In response, our definition of the “popular” is broadly interpreted to encompass women writers who were read by large sections of the public, and who wrote for the mass publishing market. The series therefore challenges this arbitrary divide, creating a new and dynamic dialogue regarding the canon’s expansion by introducing readers to previously under-researched women writers who were nevertheless prolific, known and influential.

Studying the work of these authors can tell us much about women’s writing, creativity and publishing practice, and about how popular fiction intervened in pressing political, social and cultural issues surrounding gender, history and women’s role in society.

This is an important and timely series that is inspired by, interrogates, and speaks to a new wave of feminism, new definitions of sex and gender, and new considerations of intersectionality.

It also reflects growing interest in popular fiction, and a feminist desire to broaden and diversify the literary canon.

Ultimately the series seeks to shed light on women writers whose work deserves greater recognition, to facilitate and inspire further research, and to pave the way for introducing these key women writers into the canon and the modern-day classroom.

Publisher: Edward Everett Root Publishers

Website: http://www.eerpublishing.com/hatter—ifill-women-writers.html

Contact: keywomenwriters@gmail.com

 

‘Gender in Victorian Popular Fiction, Art and Culture’Nineteenth-Century Gender Studies, special issue edited by Janine Hatter and Helena Ifill (Autumn 2016)

Nineteenth-Century Gender Studies is a peer-reviewed, online journal committed to publishing insightful and innovative scholarship on gender studies and nineteenth-century British literature, art and culture.

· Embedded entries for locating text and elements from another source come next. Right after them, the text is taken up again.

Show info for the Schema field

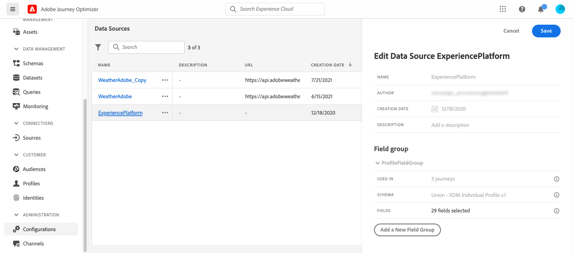point(557,195)
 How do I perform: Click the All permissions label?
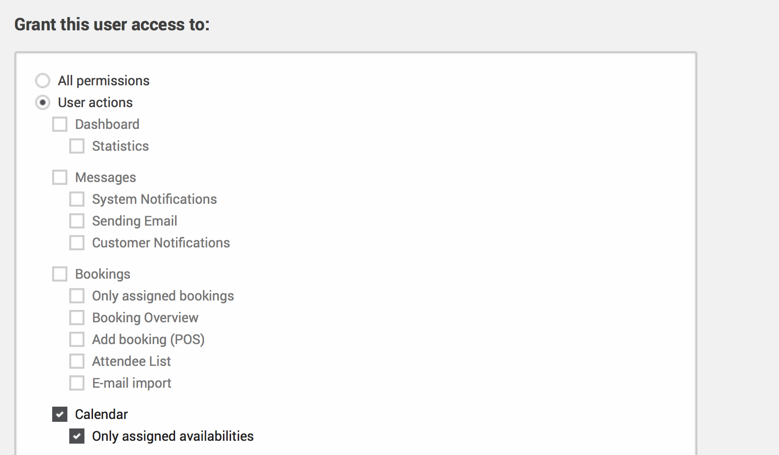(x=103, y=81)
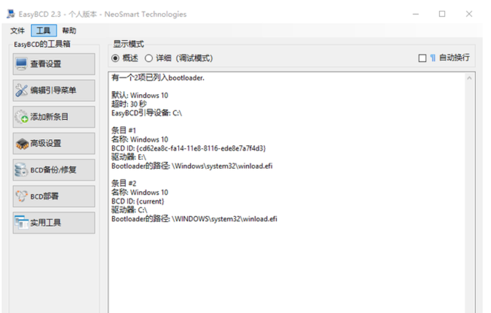The width and height of the screenshot is (491, 313).
Task: Open the 帮助 menu
Action: click(x=69, y=31)
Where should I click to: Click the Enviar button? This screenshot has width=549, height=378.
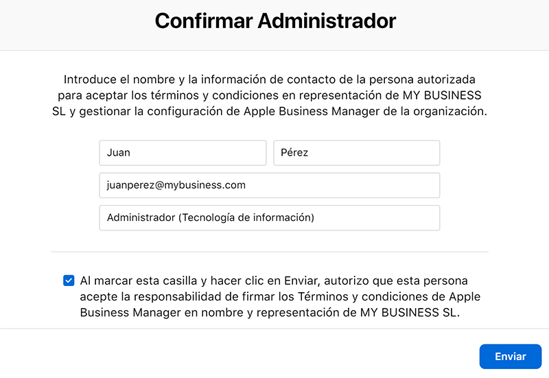(510, 356)
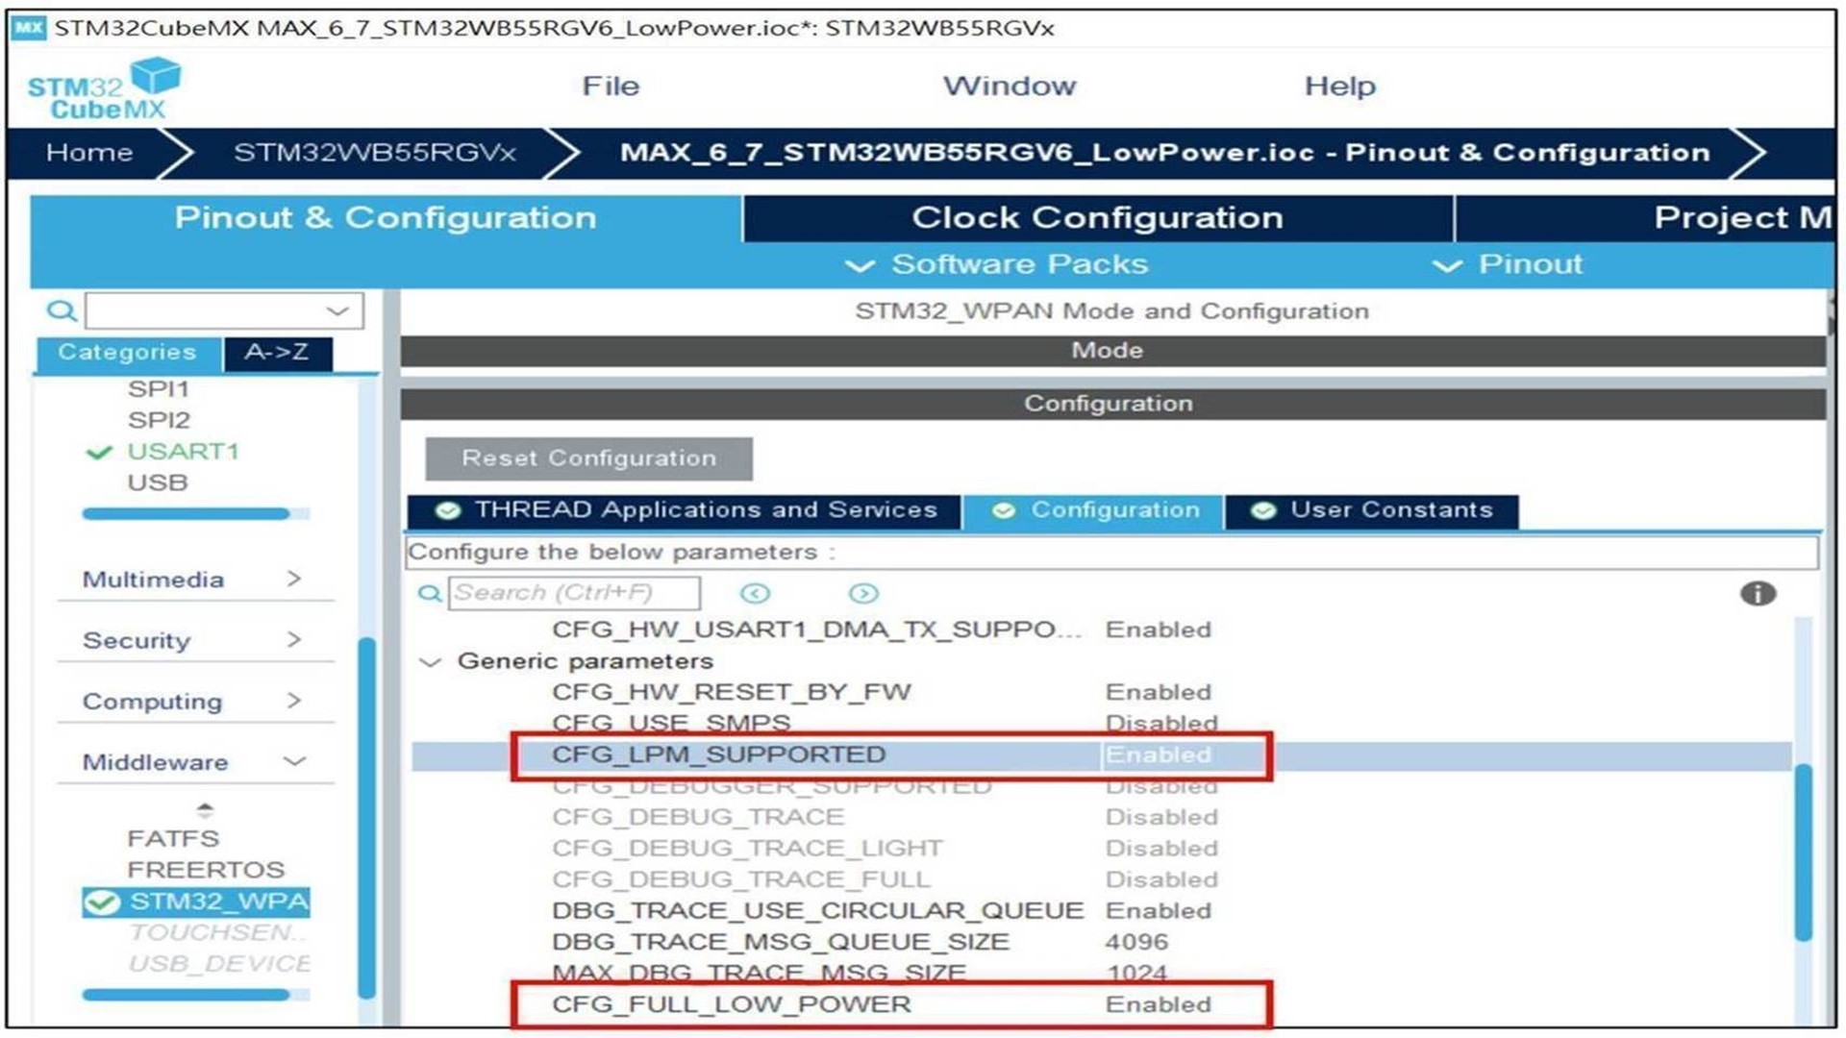Open the peripheral search dropdown arrow

(337, 311)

This special issue examines all aspects of the relationship between gender and the “popular”. Popular fiction in the nineteenth century was repeatedly, and often negatively, associated with women and femininity, perceived as a mass of “silly novels by lady novelists” (George Eliot). Existing scholarship (by critics such as Solveig R. Robinson and Jennifer Phegley) has already done much to challenge the old Victorian notion that popular fiction was second-rate literature produced by a second-class gender. This issue reassesses and reinvigorates the relationship between popular fiction and the feminine, but also goes beyond this in order to interrogate the interactions between gender and popular genres more broadly.